Irish Women's History
Sally Richardson reviews Irish Women's History, Alan Hayes and Diane Urquhart (eds), Irish Academic Press, £17.50/22.50 euros pbk ISBN 0-7165-2716-2
THE ESSAYS in this collection cover an extraordinarily wide range of subjects and periods, from the cult of St Brigit in early Christian Ireland to Irishwomen's war work during the Second World War, and a thread running through many of them is the great variety of ways which women found to challenge or escape the standard norms of behaviour.
Aine McCarthy's examination of Enniscorthy Lunatic Asylum's records of 1916-25 shows how women's refusal to submit to male domination was pathologized as madness. Rebellious daughters and unhappy wives could be sent to the asylum. Some women were simply unable to carry out their allotted roles. One women was admitted, aged forty-five, after a miscarriage - not her first - left her childless. Her distress was compounded by her perceived failure as wife and woman.
Louise Ryan's findings show that in 1920s Ireland 'infanticide was a monthly, if not weekly, reality.' Yet juries were usually unwilling to convict the women of murder. Underneath the veneer of conventional morality, Ireland was full of complexities.
Sharon Lambert shows that while emigration to Britain provided many women with an escape from the constrictions of mid-twentieth-century Irish society, they were careful to maintain strong family ties back home and their Irish identity.
Sometimes women rebelled openly but often their rebellion took underground or even subconscious forms while outwardly they conformed to standard patterns of female behaviour. Throughout history, even the most unpoliticized women have found ways in which they could subvert or evade oppressive social mores and patriarchy. The enthusiasm with which women in particular embraced Methodism in the late eighteenth and early nineteenth centuries is an example of how some women escaped the patriarchy of the Anglican church, as Rosemary Raughter shows.
A few Catholic women found relative autonomy and career opportunities in holy orders. Moira E Egan describes the impact made by the Irish Sisters of Mercy who volunteered for nursing duties during the Crimean War, in spite of the distrust and suspicion with which they were treated by Florence Nightingale and the British authorities.
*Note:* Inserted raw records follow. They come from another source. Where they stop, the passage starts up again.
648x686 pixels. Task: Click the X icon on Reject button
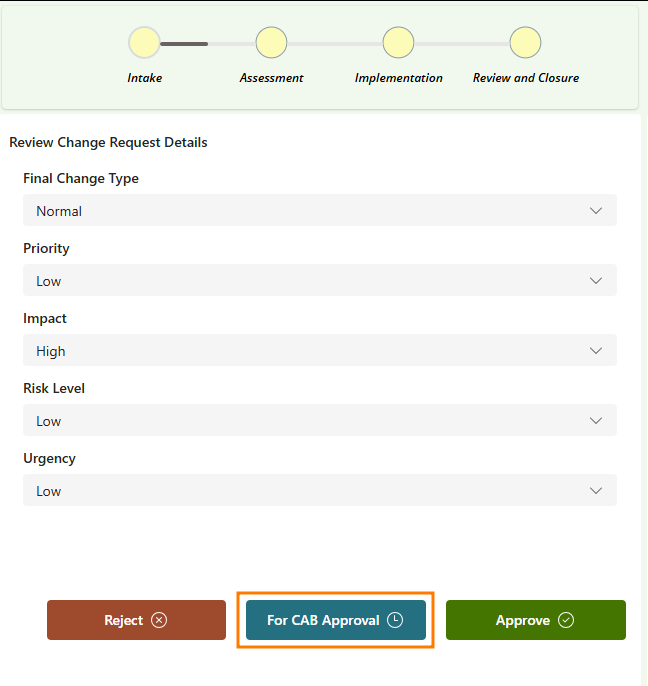click(x=159, y=620)
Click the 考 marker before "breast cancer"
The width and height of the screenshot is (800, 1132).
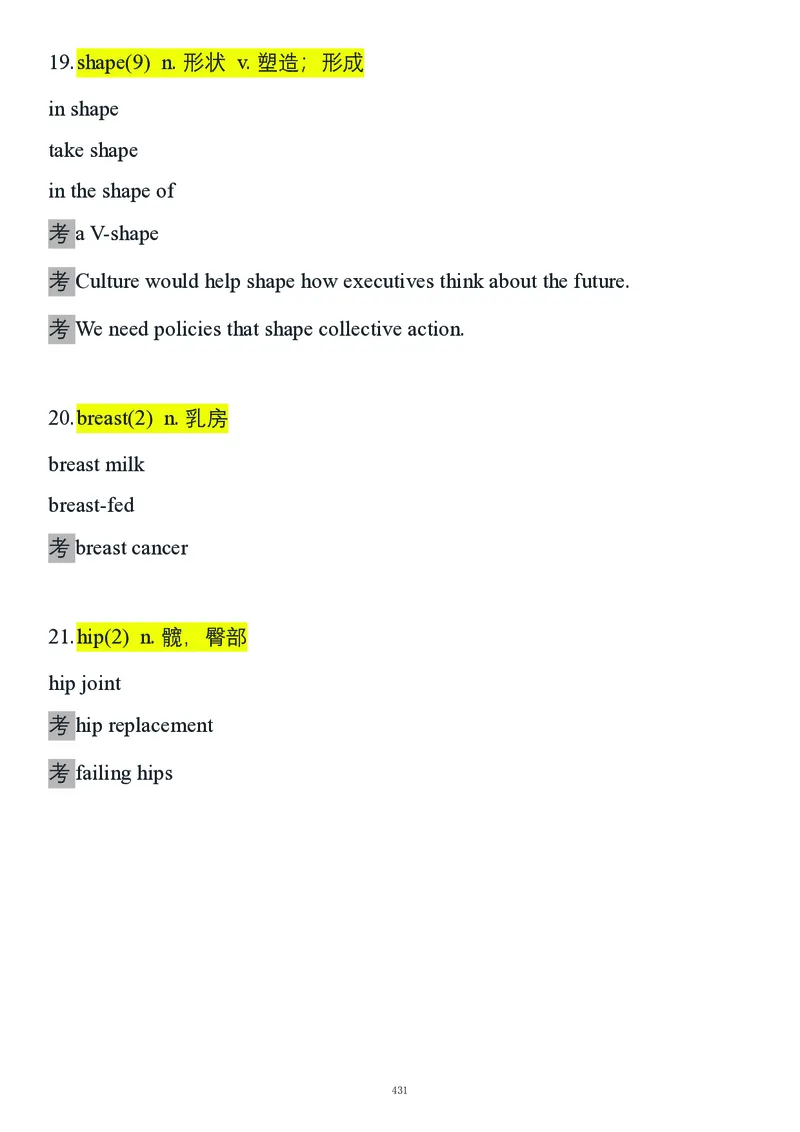coord(61,548)
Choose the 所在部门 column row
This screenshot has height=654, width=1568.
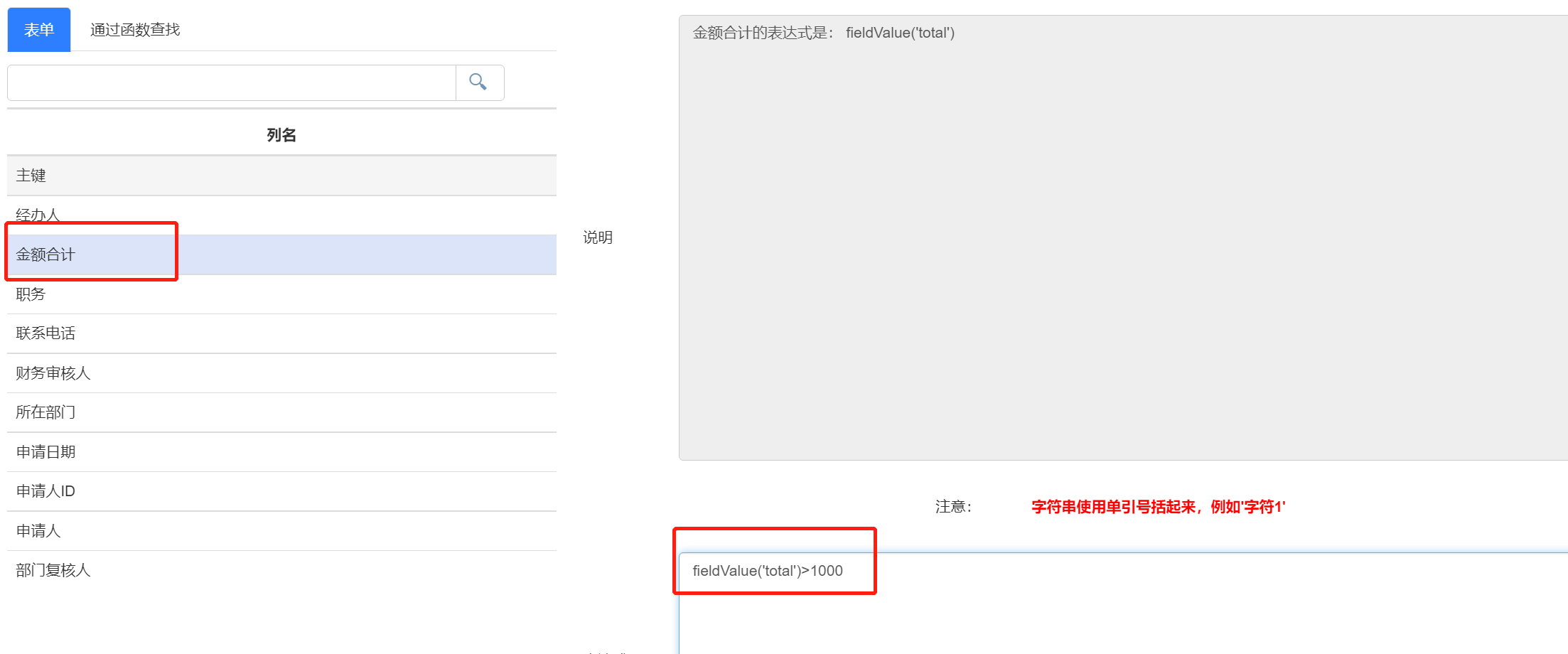281,412
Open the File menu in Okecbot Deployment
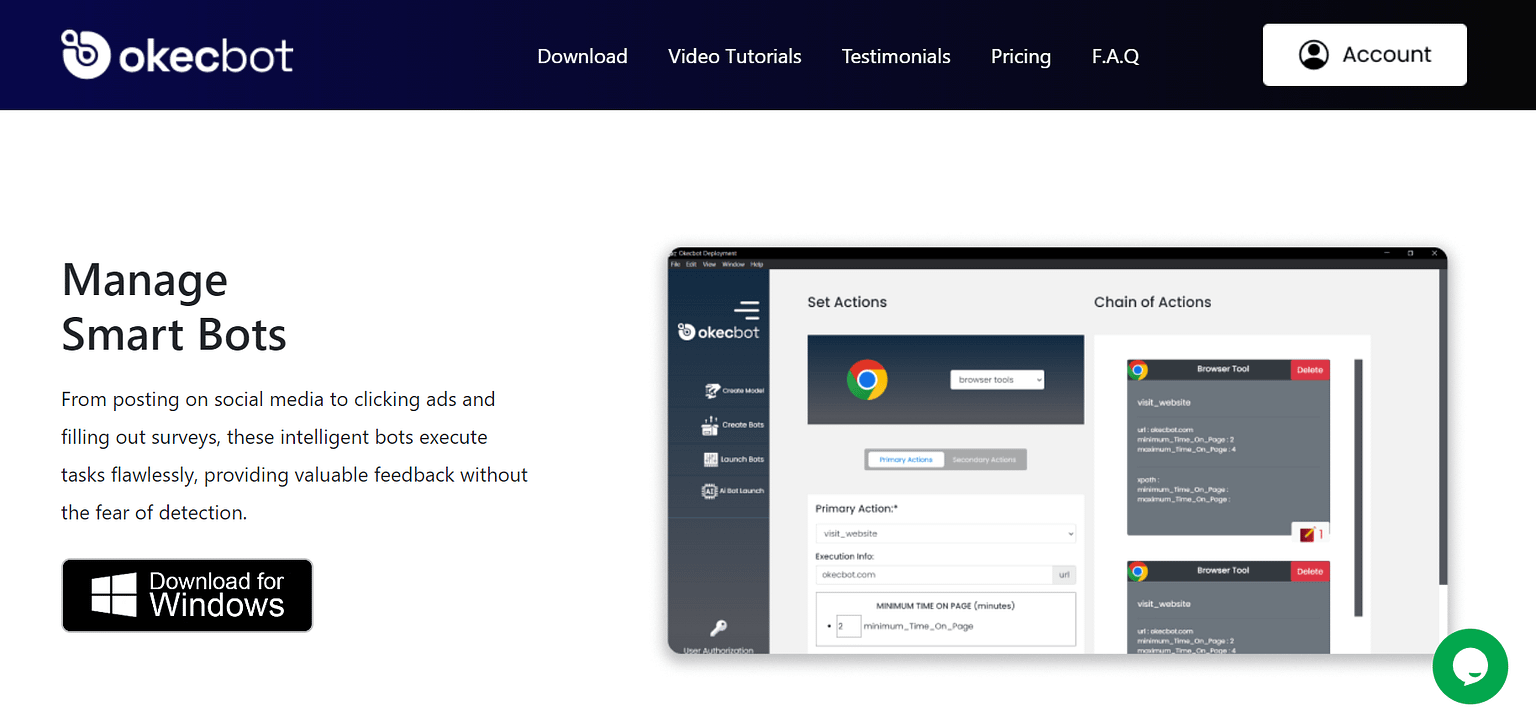 (x=674, y=264)
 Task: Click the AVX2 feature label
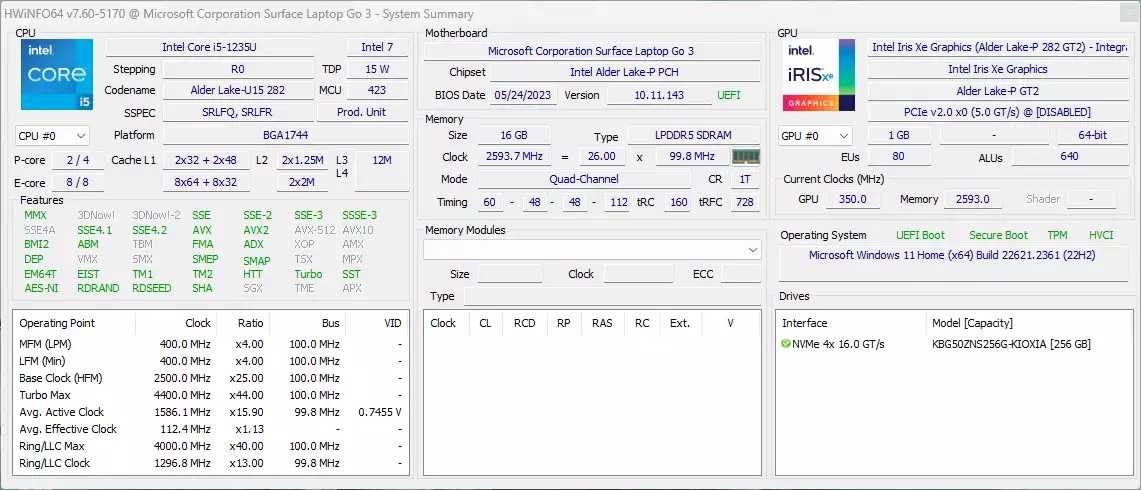[256, 230]
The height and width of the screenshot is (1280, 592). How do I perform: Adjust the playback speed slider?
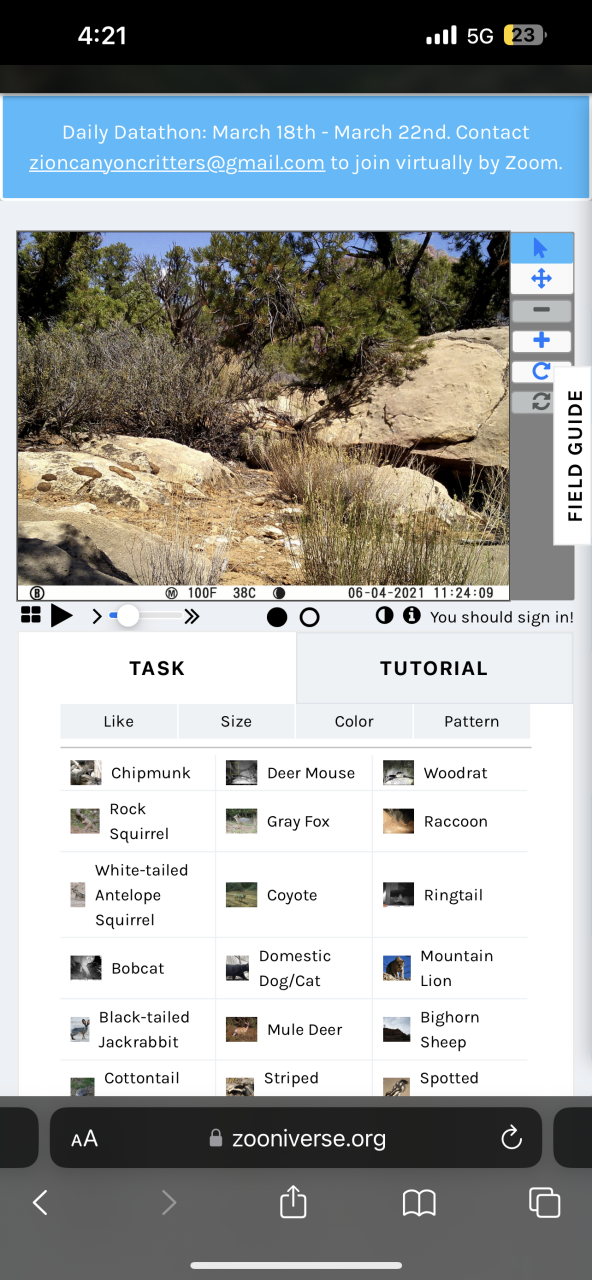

Isabella Tod, feminist and Ulster Unionist, opposed Home Rule from an unexpected angle: she supported the Union partly on the grounds that the Irish Parliamentary Party were almost to a man(!) antagonistic to women's rights.
Women's history has opened up whole new vistas and changed the way we view the past. This collection throws light on many neglected corners of the past and points the way forward to some interesting new areas for future study.